### Text shown
[mpich-discuss] Assertion in MX netmod

"Antonio J. Peña" apenya at mcs.anl.gov
Mon Nov 24 14:43:43 CST 2014


On 11/24/2014 12:23 PM, Kuleshov Aleksey wrote:
> Thank you Antonio for this information. This is very sad, because:
> 1) in the releases 3.1.2 and 3.1.3 (which are stable releases!) MPICH has broken netmod?
Our policy is to keep unsupported code for a while in our releases in a 
best effort practice, at least while it seems to be working and does not 
bother us in our developments. The reality is that we do not further 
have any hardware nor specific funding to keep supporting this netmod.
> 2) netmod newmad has the same routing as mx (which calls assertion) but newmad is still in 3.2a2 => MPICH still has broken code unless something was fixed in subroutings?

### Stored data
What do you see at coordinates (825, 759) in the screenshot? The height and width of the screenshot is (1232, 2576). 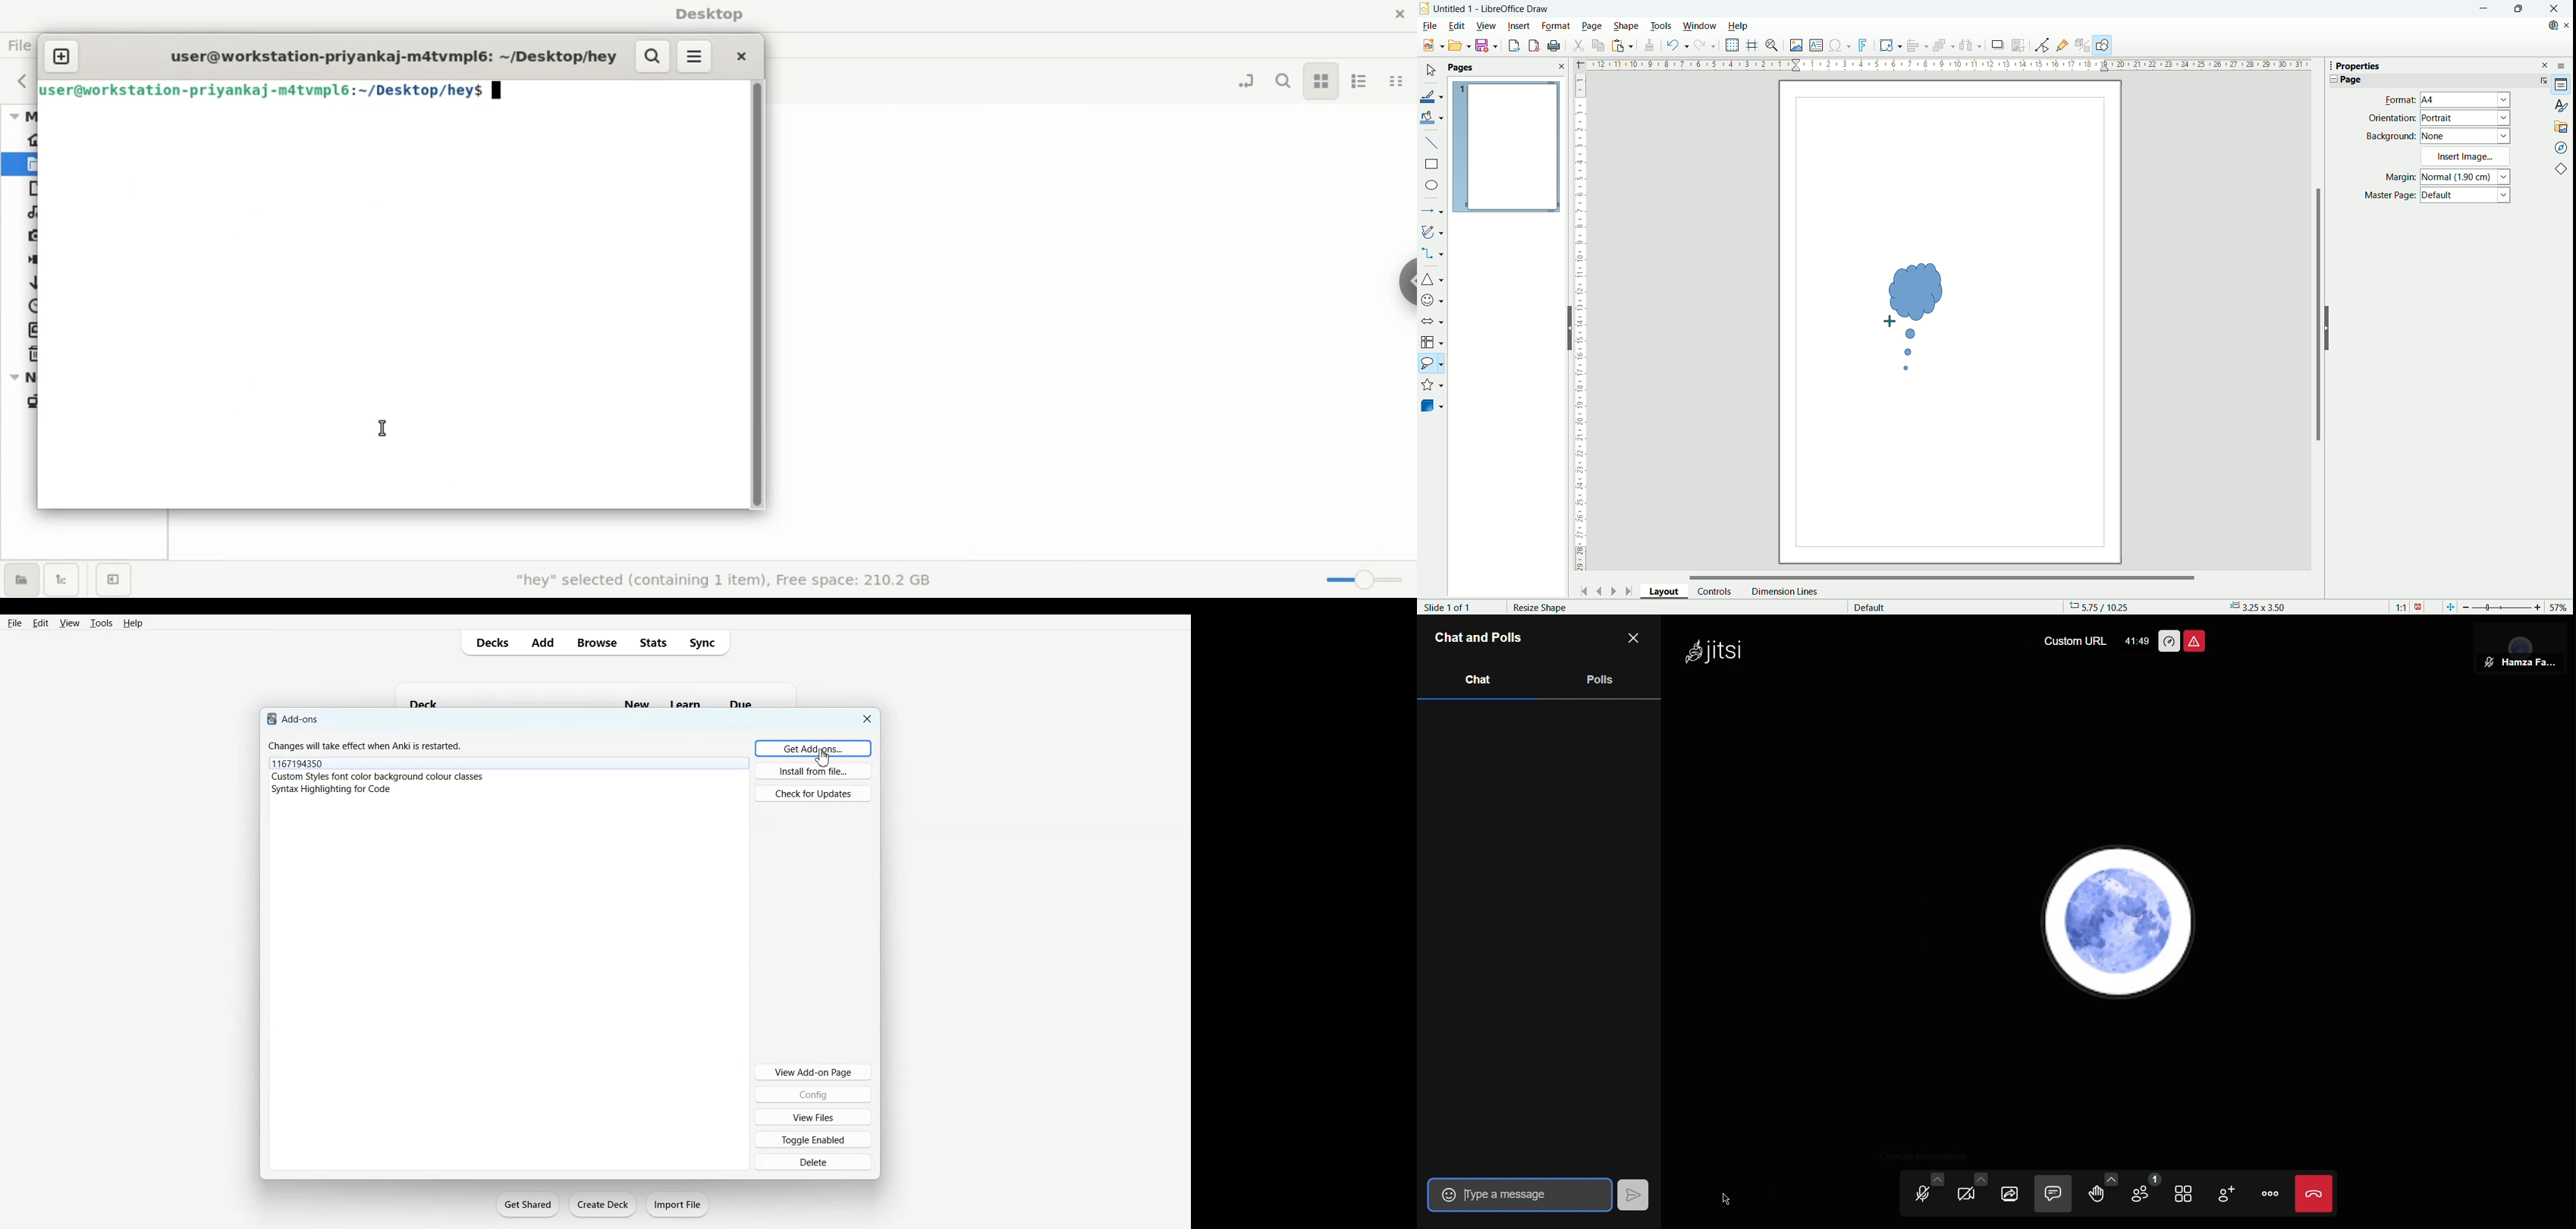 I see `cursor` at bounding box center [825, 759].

### What you need to do
**a)** Name every MPICH release version that appears in the mailing-list post about the MX netmod assertion.
**b)** Extend the mailing-list post about the MX netmod assertion, picking up right after its last line.

### Answers below
**a)** 3.1.2, 3.1.3, 3.2a2

**b)**
Are you saying that you can reproduce the issue with the newmad netmod? 
Otherwise, similar code paths do not necessarily mean that we will be 
hitting the same bug. We do extensive automated testing in multiple 
netmods, architectures, compilers, and compiling configurations. Without 
being able to reproduce the problem in other than MX, we cannot conclude 
other than that the bug was specifically located in that netmod. In case 
you confirm you are reproducing the same bug in the newmad netmod, we 
will contact the external person who contributed and used to maintain it.

   Antonio
>
> 24.11.2014, 18:09, "Antonio J. Peña" <apenya at mcs.anl.gov>:
>> Dear Kuleshov,
>>
>> In order to accomodate resources for more recent networking APIs we
>> dropped support for the mx netmod, which in fact has been completely
>> removed in our most recent 3.2 releases. So, unfortunately, we are not
>> able to assist you with this issue.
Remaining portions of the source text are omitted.